Note: this library makes liberal use of several new features in pytorch, its recommended to use it with the current pytorch nightly if you want full feature coverage. If not, the subclass APIs may not work, though the module swap api's will still work.

  1. From PyPI:
pip install torchao
  1. From Source:
git clone https://github.com/pytorch-labs/ao
cd ao
python setup.py install

Verify Installation:

pip list | grep torchao

Expected Output

torchao                            0.0.1                   <install dir>

Usage

Relevant APIs can be found in torchao.quantization.quant_api

Note: While these techniques are designed to improve model performance, in some cases the opposite can occur. This is because quantization adds additional overhead to the model that is hopefully made up for by faster matmuls (dynamic quantization) or loading weights faster (weight-only quantization). If your matmuls are small enough or your non-quantized perf isn't bottlenecked by weight load time, these techniques may reduce performance.

The following apis use quantized tensor subclasses. By taking a linear op/module and replacing the original weight with a q-tensor subclass, we're able to convert it into a quantized version of the op. Upon replacement, these q-tensor subclasses quantize the original weight and override the dispatch for linear ops to instead use the subclass' _quantized_op method.

This tensor subclass method of quantization is preferred over older module swap based methods because it doesn't modify the graph and is generally more composable and flexible.

A8W8 Dynamic Quantization

The change_linear_weights_to_int8_dqtensors function converts the linear weights in a model to a quantized tensor subclass Int8DynamicallyQuantizedLinearWeight. In practice this converts the floating point linear matmul of the original linear op to a dynamically quantized linear matmul.

Example

import torch
from torchao.quantization import quant_api

# some user model and example input
model = torch.nn.Sequential(torch.nn.Linear(32, 64)).cuda().to(torch.bfloat16)
input = torch.randn(32,32, dtype=torch.bfloat16, device='cuda')

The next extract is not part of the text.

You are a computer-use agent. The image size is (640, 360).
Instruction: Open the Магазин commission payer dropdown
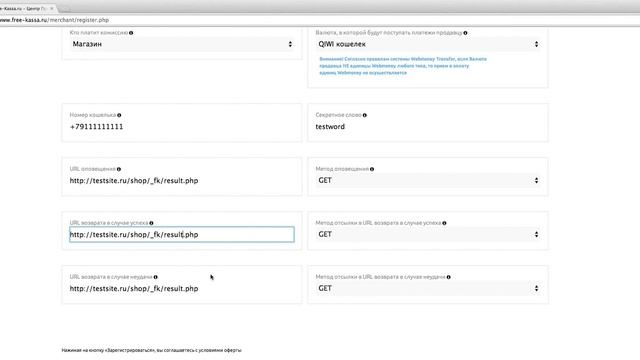pyautogui.click(x=182, y=44)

# convert linear modules to quantized linear modules
quant_api.change_linear_weights_to_int8_dqtensors(model)

# compile the model to improve performance
torch.compile(model, mode='max-autotune')
model(input)

This technique works best when the torch._inductor.config.force_fuse_int_mm_with_mul option is enabled. This allows fusion of the int8*int8 -> int32 matmul and subsequent mul op, thereby avoiding materialization of the int32 intermediary tensor.

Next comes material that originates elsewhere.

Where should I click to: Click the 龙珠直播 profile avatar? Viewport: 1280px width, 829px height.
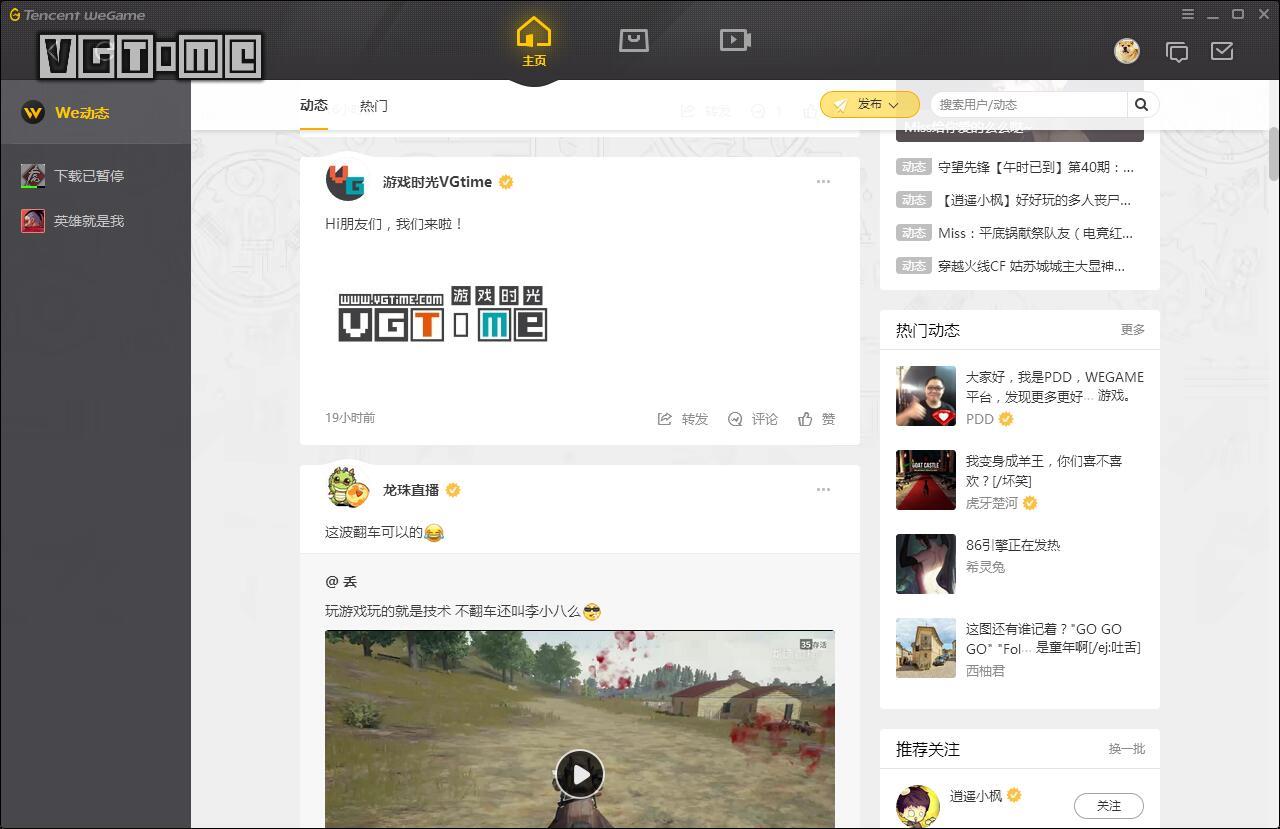(347, 489)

A16W8 WeightOnly Quantization

The change_linear_weights_to_int8_woqtensors function converts the linear weights in a model to a quantized tensor subclass Int8WeightOnlyQuantizedLinearWeight. In practice this converts the floating point linear matmul of the original linear op to a weight only quantized linear matmul

Example

# some user model and example input
...

# convert linear modules to quantized linear modules
quant_api.change_linear_weights_to_int8_woqtensors(model)

# compile the model to improve performance
...

This technique works best when the torch._inductor.config.use_mixed_mm option is enabled. This avoids dequantizing the weight tensor before the matmul, instead fusing the dequantization into the matmul, thereby avoiding materialization of a large floating point weight tensor.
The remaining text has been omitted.